Begin INPUT
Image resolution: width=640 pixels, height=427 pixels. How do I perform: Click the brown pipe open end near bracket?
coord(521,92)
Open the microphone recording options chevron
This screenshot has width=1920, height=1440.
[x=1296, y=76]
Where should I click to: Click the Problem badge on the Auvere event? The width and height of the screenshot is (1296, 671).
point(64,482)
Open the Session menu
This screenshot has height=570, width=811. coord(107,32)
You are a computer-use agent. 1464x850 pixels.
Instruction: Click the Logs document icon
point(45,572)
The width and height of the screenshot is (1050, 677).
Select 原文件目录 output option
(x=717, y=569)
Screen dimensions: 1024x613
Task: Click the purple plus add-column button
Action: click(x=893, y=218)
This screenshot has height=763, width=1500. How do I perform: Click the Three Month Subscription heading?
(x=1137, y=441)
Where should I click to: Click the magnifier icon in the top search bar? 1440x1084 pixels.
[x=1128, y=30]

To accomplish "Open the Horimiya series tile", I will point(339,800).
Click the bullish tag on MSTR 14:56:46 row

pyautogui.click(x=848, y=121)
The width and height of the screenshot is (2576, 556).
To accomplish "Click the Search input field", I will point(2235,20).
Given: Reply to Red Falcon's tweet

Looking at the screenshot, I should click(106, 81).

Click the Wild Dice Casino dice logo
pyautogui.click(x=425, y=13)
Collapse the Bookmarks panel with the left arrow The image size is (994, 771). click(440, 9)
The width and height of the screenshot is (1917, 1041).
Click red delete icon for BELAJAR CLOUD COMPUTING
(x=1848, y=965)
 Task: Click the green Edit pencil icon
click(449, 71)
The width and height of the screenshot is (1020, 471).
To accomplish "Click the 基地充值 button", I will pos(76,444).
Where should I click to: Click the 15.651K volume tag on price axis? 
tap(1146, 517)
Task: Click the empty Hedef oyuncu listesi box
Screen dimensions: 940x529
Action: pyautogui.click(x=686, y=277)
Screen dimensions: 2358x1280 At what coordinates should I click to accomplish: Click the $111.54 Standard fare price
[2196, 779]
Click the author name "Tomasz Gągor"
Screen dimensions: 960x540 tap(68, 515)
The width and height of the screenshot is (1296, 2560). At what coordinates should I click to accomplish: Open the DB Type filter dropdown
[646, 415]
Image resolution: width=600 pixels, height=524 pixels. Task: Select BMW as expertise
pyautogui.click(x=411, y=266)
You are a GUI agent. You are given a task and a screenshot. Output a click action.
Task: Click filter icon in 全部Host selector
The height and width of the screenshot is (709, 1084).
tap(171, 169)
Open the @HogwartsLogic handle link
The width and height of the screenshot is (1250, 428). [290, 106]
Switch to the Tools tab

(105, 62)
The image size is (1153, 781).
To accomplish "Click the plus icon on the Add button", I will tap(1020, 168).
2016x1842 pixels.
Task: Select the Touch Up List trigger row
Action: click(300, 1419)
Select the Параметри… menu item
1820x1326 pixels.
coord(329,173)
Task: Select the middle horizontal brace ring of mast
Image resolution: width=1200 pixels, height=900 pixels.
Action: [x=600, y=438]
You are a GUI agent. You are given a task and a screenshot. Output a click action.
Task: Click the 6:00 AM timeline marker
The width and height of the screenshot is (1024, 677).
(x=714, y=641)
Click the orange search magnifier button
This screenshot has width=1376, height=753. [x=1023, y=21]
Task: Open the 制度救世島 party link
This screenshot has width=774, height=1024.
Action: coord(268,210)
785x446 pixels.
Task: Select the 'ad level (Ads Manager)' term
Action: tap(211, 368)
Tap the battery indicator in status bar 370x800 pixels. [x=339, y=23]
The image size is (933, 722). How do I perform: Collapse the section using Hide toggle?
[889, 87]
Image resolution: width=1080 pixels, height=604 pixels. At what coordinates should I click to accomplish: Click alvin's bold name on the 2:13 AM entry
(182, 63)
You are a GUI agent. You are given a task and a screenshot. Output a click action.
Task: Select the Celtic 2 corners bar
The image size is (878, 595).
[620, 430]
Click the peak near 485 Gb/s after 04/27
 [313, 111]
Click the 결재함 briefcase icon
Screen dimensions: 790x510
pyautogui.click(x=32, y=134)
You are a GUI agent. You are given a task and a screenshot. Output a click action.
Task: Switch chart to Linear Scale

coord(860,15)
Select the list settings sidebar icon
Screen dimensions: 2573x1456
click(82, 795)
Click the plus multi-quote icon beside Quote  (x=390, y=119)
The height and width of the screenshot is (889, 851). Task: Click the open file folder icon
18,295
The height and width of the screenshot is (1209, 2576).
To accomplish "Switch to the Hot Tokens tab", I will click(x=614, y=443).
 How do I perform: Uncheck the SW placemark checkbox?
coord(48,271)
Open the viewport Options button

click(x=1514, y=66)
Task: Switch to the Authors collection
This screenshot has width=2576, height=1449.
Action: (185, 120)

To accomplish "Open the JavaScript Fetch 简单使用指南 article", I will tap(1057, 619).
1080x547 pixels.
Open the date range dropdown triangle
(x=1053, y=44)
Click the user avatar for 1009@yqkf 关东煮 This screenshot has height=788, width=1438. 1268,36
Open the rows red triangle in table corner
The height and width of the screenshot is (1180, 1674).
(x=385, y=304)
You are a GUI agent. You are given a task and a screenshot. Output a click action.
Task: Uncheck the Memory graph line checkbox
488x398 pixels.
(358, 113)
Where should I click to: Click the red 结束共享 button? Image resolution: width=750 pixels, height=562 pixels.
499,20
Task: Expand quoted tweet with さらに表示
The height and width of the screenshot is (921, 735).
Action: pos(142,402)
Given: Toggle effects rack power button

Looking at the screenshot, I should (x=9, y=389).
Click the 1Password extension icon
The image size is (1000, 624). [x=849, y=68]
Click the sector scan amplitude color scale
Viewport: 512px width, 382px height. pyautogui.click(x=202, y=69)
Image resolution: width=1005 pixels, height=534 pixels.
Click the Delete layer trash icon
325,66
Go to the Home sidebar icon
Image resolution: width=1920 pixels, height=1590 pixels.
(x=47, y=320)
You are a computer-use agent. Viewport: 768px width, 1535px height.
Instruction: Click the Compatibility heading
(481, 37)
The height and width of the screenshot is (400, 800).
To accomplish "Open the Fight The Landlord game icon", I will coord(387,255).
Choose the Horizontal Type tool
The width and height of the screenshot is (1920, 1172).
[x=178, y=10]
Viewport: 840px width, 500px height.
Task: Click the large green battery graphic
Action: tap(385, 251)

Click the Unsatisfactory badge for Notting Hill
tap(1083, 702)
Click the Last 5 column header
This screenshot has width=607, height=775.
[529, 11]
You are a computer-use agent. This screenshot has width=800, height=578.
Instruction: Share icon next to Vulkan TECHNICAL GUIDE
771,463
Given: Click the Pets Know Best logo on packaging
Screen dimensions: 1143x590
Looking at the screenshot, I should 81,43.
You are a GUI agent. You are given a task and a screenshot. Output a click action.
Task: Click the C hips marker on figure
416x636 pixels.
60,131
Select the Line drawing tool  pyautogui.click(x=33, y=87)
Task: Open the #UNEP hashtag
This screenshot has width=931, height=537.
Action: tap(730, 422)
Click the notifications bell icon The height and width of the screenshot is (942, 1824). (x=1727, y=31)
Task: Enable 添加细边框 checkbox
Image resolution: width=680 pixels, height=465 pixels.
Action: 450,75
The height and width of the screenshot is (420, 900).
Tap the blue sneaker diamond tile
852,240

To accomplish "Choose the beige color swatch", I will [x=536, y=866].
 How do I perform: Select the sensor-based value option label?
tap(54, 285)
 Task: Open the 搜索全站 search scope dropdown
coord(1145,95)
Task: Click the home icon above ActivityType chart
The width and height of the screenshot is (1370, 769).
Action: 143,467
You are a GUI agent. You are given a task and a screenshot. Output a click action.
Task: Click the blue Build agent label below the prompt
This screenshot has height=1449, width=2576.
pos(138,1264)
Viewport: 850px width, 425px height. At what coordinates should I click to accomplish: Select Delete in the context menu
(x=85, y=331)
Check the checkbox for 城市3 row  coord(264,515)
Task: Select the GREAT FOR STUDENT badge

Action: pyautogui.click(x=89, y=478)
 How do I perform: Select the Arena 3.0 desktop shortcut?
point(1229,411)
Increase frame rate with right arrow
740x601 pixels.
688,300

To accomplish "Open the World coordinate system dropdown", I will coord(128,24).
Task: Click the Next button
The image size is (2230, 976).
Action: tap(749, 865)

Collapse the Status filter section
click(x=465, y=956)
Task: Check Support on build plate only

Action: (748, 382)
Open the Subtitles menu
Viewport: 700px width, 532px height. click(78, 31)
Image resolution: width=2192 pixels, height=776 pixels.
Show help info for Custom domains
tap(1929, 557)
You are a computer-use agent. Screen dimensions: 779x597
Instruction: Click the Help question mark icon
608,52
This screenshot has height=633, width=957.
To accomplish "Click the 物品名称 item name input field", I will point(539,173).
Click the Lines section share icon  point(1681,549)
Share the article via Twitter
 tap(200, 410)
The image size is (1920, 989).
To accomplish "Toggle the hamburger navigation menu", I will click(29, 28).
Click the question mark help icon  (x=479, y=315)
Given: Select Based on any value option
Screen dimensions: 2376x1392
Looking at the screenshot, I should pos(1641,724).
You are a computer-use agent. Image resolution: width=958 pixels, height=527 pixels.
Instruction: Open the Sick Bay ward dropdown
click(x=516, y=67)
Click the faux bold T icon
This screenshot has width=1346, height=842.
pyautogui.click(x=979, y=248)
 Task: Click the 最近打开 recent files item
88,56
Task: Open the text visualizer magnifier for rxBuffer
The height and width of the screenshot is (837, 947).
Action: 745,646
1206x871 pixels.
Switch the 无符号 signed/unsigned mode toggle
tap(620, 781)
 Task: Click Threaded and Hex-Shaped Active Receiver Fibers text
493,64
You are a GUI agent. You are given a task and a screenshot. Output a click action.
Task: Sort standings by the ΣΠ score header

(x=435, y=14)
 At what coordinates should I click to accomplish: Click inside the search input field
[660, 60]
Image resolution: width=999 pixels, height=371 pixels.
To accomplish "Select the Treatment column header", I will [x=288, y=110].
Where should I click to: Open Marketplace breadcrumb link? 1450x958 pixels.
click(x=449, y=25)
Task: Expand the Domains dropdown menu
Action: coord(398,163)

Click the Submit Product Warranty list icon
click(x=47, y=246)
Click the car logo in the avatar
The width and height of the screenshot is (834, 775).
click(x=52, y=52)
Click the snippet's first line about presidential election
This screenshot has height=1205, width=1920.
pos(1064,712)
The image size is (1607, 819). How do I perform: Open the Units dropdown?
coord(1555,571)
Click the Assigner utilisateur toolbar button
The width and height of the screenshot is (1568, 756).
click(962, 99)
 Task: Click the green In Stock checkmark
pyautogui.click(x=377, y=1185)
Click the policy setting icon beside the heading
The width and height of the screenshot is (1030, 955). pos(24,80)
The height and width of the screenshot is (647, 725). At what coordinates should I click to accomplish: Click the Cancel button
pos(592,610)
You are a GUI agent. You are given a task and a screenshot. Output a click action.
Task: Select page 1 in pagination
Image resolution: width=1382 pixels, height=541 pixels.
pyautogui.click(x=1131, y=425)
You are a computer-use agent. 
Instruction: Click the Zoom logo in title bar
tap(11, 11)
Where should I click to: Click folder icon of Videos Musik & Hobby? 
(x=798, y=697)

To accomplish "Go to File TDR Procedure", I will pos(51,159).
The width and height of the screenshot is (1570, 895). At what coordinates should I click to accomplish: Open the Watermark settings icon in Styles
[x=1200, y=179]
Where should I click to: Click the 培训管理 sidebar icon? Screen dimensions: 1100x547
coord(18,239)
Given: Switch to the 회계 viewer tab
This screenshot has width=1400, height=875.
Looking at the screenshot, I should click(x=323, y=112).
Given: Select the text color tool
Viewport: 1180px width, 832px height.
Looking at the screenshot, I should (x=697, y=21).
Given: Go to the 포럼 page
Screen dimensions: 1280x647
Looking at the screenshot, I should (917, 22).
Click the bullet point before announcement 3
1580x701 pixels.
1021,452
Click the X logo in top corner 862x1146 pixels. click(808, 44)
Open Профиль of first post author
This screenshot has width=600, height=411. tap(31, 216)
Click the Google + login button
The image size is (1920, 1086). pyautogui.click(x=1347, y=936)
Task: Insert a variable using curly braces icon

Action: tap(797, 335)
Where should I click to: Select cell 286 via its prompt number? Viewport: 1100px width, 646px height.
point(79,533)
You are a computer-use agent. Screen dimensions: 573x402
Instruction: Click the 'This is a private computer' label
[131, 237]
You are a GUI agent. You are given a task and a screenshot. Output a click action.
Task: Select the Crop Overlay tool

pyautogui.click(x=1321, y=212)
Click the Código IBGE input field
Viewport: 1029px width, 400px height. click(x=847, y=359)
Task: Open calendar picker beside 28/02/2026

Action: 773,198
End INPUT
» CHALLENGE
Reproduce the records starting at the line containing "Select the Line" and ending at the line containing "coord(1145,95)", with the requests included, adding 96 to every coordinate value in the answers.

» RESULT OF THIS TASK
Select the Line drawing tool  pyautogui.click(x=129, y=183)
Task: Open the #UNEP hashtag
This screenshot has width=931, height=537.
Action: tap(826, 518)
Click the notifications bell icon The height and width of the screenshot is (942, 1824). (x=1823, y=127)
Task: Enable 添加细边框 checkbox
Image resolution: width=680 pixels, height=465 pixels.
Action: 546,171
The height and width of the screenshot is (420, 900).
Tap the blue sneaker diamond tile
948,336

To accomplish "Choose the beige color swatch", I will [x=632, y=962].
 How do I perform: Select the sensor-based value option label?
tap(150, 381)
 Task: Open the 搜索全站 search scope dropdown
coord(1241,191)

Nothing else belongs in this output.